A new artificial intelligence model called COMPASS, developed by Harvard Medical School researchers and their colleagues, improves prediction of which patients are most likely to respond to immune checkpoint inhibitors (ICIs), according to a July 3 report. The model uses data from patients treated in the past and outperformed existing approaches by 8.5 percent, making predictions based on tumor gene activity and providing a rationale for its output.
If validated in future clinical trials, COMPASS could help personalize cancer treatment, streamline trial enrollment for new therapies, and identify potential drug targets for further research. The results were published July 3 in Nature Medicine.
Immune checkpoint inhibitors were first approved by the U.S. Food and Drug Administration in 2011. These drugs target proteins such as PD-L1, PD-1, and CTLA-4 that can shield cancer cells from immune attack. By disrupting these proteins' interactions with T cells or tumor cells, ICIs allow the immune system to recognize and destroy cancer cells.
Although some patients experience significant benefits from ICIs—such as former U.S. president Jimmy Carter surviving nine years after a stage IV melanoma diagnosis—clinical trials have shown only 10 percent to 40 percent of patients respond positively depending on their cancer type. Nonresponders may face serious side effects without effective treatment.
Marinka Zitnik said, "Understanding who will respond to ICIs is not a minor knowledge gap. It is one of the central unsolved problems in oncology." Zitnik's team designed COMPASS using concept bottleneck transformer architecture so that its predictions are interpretable rather than black-box outputs.

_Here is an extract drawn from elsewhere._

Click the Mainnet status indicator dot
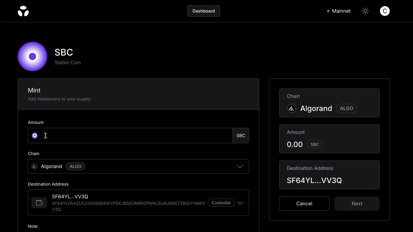The width and height of the screenshot is (413, 232). (x=328, y=11)
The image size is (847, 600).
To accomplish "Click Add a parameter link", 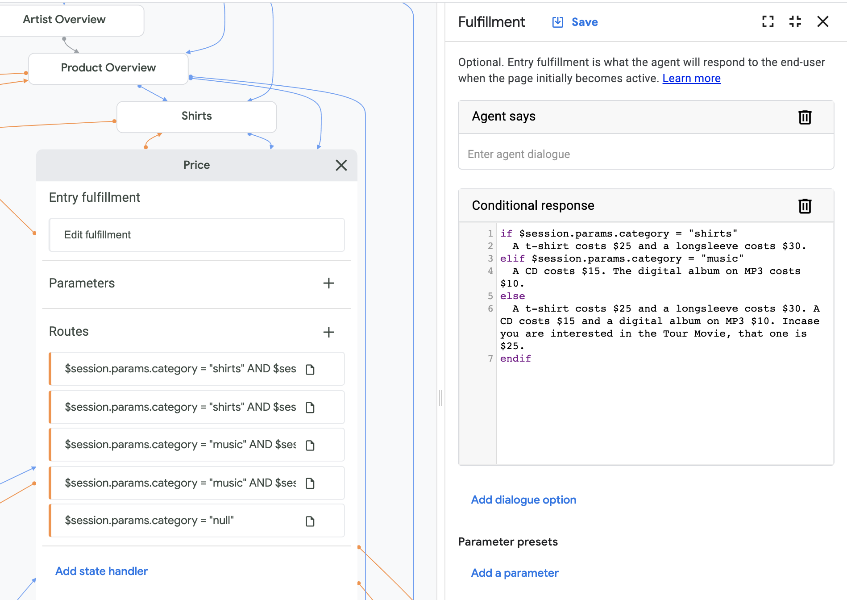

The researchers trained COMPASS with data from over 10,000 tumors across multiple cancer types using information from the Cancer Genome Atlas public database and fine-tuned it with results from clinical trials involving different ICI regimens. In testing scenarios where individual clinical trials were withheld during training, COMPASS consistently outperformed previous models across various conditions including different cancers and sequencing platforms.
Zitnik said if these findings hold up in prospective clinical trials, "COMPASS could find use in cancer clinics as a decision aid to help doctors decide which individuals would benefit most from ICIs." She added that interpretable results could also generate new hypotheses about how the immune system fights cancer.